A point worth saying out loud about shorthanded sailing, because it is rarely said: a recovery is often run by the least prepared person on the boat. The most experienced sailor on a passage is, by definition, frequently the one off-watch when the emergency happens. The recovery is then run by a partner, a friend along for the leg, or whichever crew member was on deck — often with one fewer hand than the boat would normally have, often by lamplight, often after a watch that has already eroded everyone’s margin for clear thought. Anything that takes a piece of difficult-to-retrieve information out of fallible human memory and puts it on a screen automatically, with a timestamp, is helping that specific person make better decisions in the only minutes that matter. The position of the casualty at the moment of separation is one of the most decision-critical pieces of information in the recovery, and the one a tired, frightened brain is least equipped to recall accurately.

US Coast Guard and UK MAIB data on man-overboard fatalities both place the steep part of the survival curve inside the first ten minutes from immersion. Three minutes of delay versus zero minutes of delay is a very different conversation within that window — and so is *”I know exactly where to start searching”* versus *”I think it was somewhere around here.”*

Adding, Not Replacing — Two Layers Beat One

One clarification we want to make explicit, because it matters. With the Galvanic Pulse on the wrist, are we removing the personal AIS-MOB beacon from our lifejacket? No, and we never planned to. We are adding the bracelet to our loadout, not swapping anything out. The AIS-MOB beacon — with the field-testing caveats described earlier — remains a useful layer when it works as designed; on the right day, in the right location, with the right vessels in range, it can do exactly what it was built to do. The Galvanic Pulse is a second, independent layer that fires immediately, on the boat itself, and that does not depend on the casualty being able to act.
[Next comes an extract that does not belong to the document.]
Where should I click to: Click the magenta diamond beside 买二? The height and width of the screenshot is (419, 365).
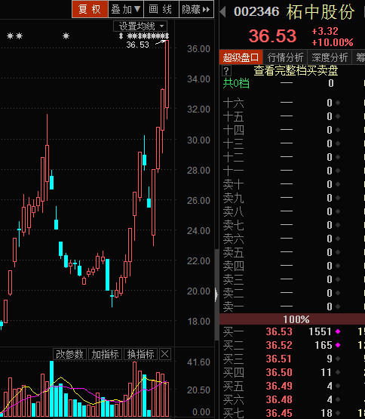coord(338,345)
Looking ahead, our roadmap is to bring the same negative-signal principle to the lifejacket itself — so that the boat knows not only when a crew member crosses the rail, but also whether they were actually wearing their lifejacket when they did. Two pieces of decision-critical information that nobody on the boat will reliably gather by hand at three in the morning. Two independent ways for any of them to fail. Two independent layers that would have to fail together for the system as a whole to go silent.

This is the reason aviation works. Commercial aviation is the safest mode of transport on the planet not because any single component is uniquely reliable, but because the system is designed so that no single failure is catastrophic. Engines come in pairs or quads, on aircraft certified to fly on one fewer. Hydraulics are triple-redundant. Avionics are multi-channel. Navigation has GPS plus inertial plus radio. If one layer fails, the next picks up. The casualty rate is what it is because the cumulative probability of every layer failing simultaneously, on the same flight, is vanishingly small.

A sailing boat is allowed to apply exactly the same logic. Two ways to detect a man-overboard event are better than one. Two ways to confirm whether the crew member was actually wearing their lifejacket are better than one. The Galvanic Pulse is not designed to replace any layer of the existing offshore-safety configuration. It is designed to be the layer that does not require the casualty to do anything — sitting alongside the layers that, when they work, still do useful things. Two beats one. Always.

Why We Built It

Looking past any individual case, what the standard offshore configuration — auto-inflate lifejacket plus personal AIS-MOB beacon — quietly assumes is that the casualty will be in a position to cooperate with their own rescue. Every layer in that stack is built around that assumption, and the assumption is the one a person in the water is least able to guarantee.

The only thing we could think to change was that assumption. So we built a layer that does not depend on the casualty being able to act at all.

The bracelet is small, light, and quiet. It does not look like the most important piece of safety equipment on the boat. We have come to believe that it is.